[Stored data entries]
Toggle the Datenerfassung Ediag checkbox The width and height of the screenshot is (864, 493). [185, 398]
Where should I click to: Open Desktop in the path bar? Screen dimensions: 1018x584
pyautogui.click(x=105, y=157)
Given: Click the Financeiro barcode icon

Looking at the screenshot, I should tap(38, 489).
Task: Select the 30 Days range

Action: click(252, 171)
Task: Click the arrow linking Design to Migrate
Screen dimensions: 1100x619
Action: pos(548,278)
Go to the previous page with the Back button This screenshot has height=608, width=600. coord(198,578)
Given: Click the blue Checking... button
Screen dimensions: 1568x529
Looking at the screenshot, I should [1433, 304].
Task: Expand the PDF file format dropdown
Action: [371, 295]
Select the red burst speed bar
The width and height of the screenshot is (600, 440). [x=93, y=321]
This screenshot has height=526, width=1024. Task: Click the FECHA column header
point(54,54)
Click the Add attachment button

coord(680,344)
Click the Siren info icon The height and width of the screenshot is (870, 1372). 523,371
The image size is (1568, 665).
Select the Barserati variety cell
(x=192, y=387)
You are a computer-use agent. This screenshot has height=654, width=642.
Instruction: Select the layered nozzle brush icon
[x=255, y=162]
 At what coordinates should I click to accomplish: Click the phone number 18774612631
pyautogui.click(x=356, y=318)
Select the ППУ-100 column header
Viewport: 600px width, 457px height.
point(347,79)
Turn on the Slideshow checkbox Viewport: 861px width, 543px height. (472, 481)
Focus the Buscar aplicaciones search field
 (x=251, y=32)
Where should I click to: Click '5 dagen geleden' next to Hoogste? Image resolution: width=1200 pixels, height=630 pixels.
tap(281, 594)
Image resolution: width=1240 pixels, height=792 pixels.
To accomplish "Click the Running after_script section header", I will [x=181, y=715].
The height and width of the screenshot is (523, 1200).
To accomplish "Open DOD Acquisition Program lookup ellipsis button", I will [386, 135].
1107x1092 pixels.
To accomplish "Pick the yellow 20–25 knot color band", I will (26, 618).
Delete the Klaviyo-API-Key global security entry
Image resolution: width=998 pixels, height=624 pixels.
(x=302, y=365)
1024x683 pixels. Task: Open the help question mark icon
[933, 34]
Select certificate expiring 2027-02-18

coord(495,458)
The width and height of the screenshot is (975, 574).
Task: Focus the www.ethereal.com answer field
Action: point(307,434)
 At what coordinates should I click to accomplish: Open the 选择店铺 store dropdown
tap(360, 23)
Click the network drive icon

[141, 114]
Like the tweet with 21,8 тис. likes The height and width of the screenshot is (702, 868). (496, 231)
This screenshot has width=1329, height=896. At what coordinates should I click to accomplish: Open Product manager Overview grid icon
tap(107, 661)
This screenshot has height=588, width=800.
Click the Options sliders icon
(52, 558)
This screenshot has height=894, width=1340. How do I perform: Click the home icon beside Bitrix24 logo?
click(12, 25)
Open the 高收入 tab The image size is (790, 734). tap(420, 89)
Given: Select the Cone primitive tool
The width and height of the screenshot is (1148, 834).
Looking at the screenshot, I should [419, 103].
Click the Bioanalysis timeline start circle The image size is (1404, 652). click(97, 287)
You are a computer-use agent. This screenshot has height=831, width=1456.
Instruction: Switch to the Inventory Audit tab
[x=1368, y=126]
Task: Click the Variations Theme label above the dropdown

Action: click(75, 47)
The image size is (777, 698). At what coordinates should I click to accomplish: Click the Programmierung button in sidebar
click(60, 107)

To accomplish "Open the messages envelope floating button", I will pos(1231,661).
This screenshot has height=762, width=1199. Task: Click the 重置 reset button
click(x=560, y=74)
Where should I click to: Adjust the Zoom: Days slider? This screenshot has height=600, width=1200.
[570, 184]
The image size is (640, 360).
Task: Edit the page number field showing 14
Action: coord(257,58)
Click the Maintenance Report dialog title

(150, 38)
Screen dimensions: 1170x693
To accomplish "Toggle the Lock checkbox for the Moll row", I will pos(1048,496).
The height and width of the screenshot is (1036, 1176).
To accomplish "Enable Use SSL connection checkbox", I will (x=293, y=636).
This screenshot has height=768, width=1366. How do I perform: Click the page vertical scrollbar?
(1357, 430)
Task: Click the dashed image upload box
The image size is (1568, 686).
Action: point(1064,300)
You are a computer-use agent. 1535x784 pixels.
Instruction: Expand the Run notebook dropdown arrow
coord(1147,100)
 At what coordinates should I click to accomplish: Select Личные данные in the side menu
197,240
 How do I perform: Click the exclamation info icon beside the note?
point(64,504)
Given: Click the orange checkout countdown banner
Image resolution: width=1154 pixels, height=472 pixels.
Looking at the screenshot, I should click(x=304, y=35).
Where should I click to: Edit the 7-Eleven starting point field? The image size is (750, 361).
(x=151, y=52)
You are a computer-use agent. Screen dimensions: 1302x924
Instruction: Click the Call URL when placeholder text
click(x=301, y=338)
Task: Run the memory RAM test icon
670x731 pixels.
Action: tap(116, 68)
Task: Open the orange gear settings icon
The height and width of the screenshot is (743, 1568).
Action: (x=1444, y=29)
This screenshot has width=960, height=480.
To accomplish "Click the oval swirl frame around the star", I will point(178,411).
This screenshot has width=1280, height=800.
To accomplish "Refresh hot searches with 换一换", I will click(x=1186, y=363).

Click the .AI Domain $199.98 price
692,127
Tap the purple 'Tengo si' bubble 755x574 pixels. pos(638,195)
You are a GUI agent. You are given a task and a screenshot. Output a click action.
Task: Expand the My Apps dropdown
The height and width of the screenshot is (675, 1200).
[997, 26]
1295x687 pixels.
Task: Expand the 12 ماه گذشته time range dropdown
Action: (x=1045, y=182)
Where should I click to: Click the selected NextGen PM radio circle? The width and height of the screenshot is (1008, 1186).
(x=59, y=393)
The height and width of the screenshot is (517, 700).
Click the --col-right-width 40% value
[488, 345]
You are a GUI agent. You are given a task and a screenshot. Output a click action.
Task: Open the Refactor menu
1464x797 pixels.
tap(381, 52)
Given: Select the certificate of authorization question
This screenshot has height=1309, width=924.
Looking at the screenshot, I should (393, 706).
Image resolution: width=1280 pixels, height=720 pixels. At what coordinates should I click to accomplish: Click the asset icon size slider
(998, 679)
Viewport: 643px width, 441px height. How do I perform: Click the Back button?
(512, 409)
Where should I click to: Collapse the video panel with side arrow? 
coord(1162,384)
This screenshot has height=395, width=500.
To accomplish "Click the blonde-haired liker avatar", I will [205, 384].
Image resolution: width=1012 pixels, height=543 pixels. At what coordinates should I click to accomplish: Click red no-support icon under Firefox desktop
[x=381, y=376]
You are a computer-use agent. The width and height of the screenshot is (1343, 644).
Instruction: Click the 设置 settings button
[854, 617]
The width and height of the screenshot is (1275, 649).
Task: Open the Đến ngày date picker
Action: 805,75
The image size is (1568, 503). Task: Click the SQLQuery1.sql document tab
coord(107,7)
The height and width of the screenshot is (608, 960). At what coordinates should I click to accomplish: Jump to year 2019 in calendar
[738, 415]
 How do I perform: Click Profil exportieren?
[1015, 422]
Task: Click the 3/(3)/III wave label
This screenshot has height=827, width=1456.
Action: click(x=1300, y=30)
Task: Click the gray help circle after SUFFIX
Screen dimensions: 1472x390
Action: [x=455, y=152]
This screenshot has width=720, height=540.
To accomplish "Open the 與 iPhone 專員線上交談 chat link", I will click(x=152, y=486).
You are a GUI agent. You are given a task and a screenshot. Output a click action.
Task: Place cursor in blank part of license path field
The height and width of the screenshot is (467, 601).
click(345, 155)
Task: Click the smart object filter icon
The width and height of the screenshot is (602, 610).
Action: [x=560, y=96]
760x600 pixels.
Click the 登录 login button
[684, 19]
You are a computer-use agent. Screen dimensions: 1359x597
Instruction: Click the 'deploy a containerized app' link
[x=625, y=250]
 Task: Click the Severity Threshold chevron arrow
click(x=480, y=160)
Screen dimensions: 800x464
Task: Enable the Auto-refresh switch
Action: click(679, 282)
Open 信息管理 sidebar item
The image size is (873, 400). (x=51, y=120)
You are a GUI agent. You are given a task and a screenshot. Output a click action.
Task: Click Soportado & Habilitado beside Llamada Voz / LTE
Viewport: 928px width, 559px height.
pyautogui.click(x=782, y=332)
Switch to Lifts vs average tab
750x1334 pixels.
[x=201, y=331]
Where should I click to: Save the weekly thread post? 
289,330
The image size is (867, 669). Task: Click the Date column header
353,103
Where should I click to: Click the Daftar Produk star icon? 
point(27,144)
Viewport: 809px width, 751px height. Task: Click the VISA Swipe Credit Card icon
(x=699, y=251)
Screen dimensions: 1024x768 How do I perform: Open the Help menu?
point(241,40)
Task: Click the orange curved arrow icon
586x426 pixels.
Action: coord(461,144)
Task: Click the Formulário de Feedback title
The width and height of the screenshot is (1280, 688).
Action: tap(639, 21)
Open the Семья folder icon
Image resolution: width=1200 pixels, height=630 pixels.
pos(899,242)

Task description: Across the records above, how many lines hold the string "Toggle"? The number alone will do.

Task answer: 2